Senior Jakini Ingram is known for her outspoken advocacy for social justice. She is a member of Students for Progress, the Feminist Coalition and the Webster Challenge Initiative.
However, Ingram started her freshman year at Nerinx Hall, not Webster Groves High School.
“I don’t think that I had a voice. I think that there were a lot of issues going on that I wanted to voice my opinion on or that I wanted more knowledge about, but I didn’t have the right sources,” Ingram said. At Webster, Ingram felt she could speak up on issues she cared about and join clubs with which she could actually accomplish something.
Besides a location change, Ingram’s politics have also shifted significantly.
“The biggest thing is becoming more open-minded. I remember being very closed-minded, very conservative. I only had one way of thinking, and I didn’t want to hear anyone else’s way of thinking.
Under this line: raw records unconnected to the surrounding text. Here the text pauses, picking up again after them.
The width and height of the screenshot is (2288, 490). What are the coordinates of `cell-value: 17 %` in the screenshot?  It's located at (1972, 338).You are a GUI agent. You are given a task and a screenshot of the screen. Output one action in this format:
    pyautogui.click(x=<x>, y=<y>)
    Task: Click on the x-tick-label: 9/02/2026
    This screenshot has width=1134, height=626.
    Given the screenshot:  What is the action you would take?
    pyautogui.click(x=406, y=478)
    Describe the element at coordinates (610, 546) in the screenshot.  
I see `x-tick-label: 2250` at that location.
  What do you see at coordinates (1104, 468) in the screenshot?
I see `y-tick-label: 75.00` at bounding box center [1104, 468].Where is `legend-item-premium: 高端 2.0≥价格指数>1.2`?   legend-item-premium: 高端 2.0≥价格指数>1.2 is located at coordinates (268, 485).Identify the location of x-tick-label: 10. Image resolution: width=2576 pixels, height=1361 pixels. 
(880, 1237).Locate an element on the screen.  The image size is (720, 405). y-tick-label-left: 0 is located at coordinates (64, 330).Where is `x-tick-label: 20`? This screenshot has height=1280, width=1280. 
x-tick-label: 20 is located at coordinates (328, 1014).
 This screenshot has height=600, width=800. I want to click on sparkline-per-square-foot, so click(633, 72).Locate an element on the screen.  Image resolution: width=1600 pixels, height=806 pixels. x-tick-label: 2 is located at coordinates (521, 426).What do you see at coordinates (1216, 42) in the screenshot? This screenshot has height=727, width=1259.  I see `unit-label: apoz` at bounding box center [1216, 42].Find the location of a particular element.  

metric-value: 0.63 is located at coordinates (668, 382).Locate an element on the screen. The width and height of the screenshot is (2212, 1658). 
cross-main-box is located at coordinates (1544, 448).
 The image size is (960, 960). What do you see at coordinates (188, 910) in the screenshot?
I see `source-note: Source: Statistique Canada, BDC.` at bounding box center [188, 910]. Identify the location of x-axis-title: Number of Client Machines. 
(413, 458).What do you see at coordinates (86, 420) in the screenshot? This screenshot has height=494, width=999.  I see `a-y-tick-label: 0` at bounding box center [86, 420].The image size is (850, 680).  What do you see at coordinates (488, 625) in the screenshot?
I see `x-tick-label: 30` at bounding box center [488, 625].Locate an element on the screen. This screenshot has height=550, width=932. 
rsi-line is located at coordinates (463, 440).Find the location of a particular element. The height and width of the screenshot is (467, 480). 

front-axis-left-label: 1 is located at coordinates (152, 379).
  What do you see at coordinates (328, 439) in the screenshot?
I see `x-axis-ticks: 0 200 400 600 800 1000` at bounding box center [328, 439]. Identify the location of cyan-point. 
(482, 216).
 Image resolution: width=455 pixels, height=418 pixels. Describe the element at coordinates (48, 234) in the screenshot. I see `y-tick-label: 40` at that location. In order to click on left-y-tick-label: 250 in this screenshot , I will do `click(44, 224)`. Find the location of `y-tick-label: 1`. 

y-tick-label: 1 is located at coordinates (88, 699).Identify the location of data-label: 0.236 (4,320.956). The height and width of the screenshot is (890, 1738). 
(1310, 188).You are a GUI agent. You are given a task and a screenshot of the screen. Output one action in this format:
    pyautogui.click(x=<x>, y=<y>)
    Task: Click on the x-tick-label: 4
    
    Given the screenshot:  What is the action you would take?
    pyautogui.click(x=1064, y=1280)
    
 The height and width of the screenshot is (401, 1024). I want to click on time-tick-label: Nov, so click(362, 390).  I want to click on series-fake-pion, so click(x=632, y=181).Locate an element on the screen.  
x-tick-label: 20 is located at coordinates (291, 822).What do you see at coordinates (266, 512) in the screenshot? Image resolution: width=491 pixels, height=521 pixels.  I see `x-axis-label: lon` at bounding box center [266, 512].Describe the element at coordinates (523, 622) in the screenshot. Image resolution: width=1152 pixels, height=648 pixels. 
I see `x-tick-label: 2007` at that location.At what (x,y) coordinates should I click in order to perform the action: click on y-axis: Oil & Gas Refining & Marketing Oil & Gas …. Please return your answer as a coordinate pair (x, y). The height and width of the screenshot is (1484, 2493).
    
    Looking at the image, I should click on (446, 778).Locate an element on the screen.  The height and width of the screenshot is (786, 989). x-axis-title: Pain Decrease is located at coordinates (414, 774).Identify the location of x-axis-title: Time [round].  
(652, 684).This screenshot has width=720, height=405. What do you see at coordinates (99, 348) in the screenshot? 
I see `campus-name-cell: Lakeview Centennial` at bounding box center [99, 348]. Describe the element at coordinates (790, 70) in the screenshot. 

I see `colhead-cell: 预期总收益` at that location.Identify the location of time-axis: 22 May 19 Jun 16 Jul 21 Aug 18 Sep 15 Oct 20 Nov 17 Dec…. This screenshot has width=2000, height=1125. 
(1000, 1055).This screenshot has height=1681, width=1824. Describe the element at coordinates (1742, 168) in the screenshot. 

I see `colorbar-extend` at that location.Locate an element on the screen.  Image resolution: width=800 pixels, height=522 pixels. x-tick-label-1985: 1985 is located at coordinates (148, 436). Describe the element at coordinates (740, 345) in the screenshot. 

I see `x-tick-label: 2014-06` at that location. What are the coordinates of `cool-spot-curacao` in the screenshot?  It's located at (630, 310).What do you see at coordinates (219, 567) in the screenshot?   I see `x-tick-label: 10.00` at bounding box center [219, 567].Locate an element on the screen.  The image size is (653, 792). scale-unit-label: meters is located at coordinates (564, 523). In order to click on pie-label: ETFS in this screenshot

I knew what I believed was right so you couldn’t tell me that I was wrong, but I also hurt other people with that mentality that ‘this is right, don’t question me,’” Ingram said.
Nevertheless, Ingram educated herself inside and outside the classroom, and she is now a forward-thinking, open-minded individual.
English teacher Lindsey Ross, who along with Sarah Gray nominated Ingram for the Eagle Award, echoed this growth.
“Jakini is really special, especially in class, because she is two things. She is simultaneously extremely passionate about her own thoughts and opinions while being open and receptive to others’ opinions. Usually you only have one or the other in a student. Even last year, Mrs. Gray could tell that she had this unique ability as well,” Ross said.
Ingram’s greatest accomplishment at WGHS has been “changing people’s mentality against black, female students.” Ingram said the stereotype about these students is that they are “incompetent, ghetto, ignorant, loud.”
“I’m pretty ghetto and pretty loud, but I’m intelligent as well. We’re not a stereotype,” Ingram said.
Ingram has left her mark at the high school, building relationships with peers, teachers and other staff.
“It didn’t have to be extensive. It could just be a daily, ‘Hi, how are you?’ and I think people remember those things,” Ingram said.
Next year, Ingram plans to attend Ohio State University, majoring in political science and Spanish. She will also enroll in a United Nations program offered through OSU, which will allow her to study abroad as a freshman.
“As long as I continue to educate and teach others about the world and the ‘isms’ that are personal to me then I’m good,” Ingram said.